Description of the task:
Copy the entries exactly. Leave out any pictures.

(Material for the task)

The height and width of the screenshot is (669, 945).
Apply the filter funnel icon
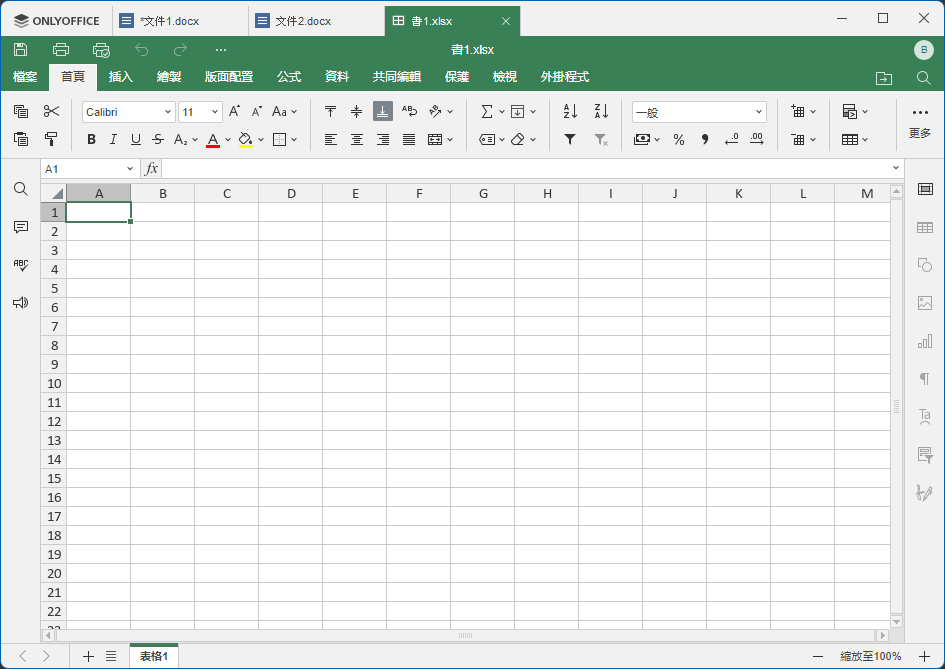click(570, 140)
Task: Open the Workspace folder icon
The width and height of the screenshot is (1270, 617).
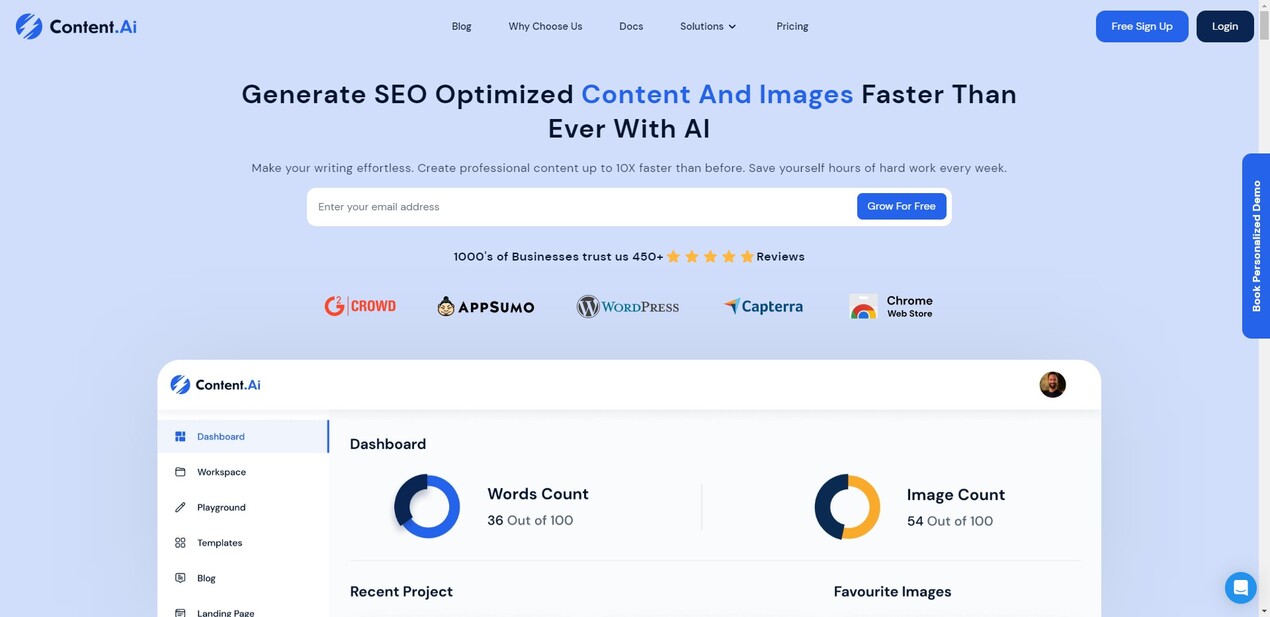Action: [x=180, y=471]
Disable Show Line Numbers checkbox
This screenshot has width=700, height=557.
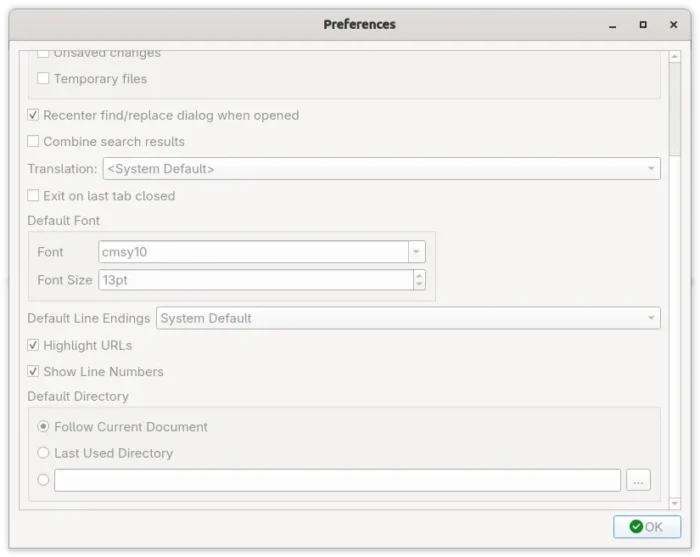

(End Material for the task)

Final answer:
The height and width of the screenshot is (669, 945).
Apply the filter funnel icon
click(570, 140)
Task: Open the Workspace folder icon
The width and height of the screenshot is (1270, 617).
Action: [x=180, y=471]
Disable Show Line Numbers checkbox
This screenshot has width=700, height=557.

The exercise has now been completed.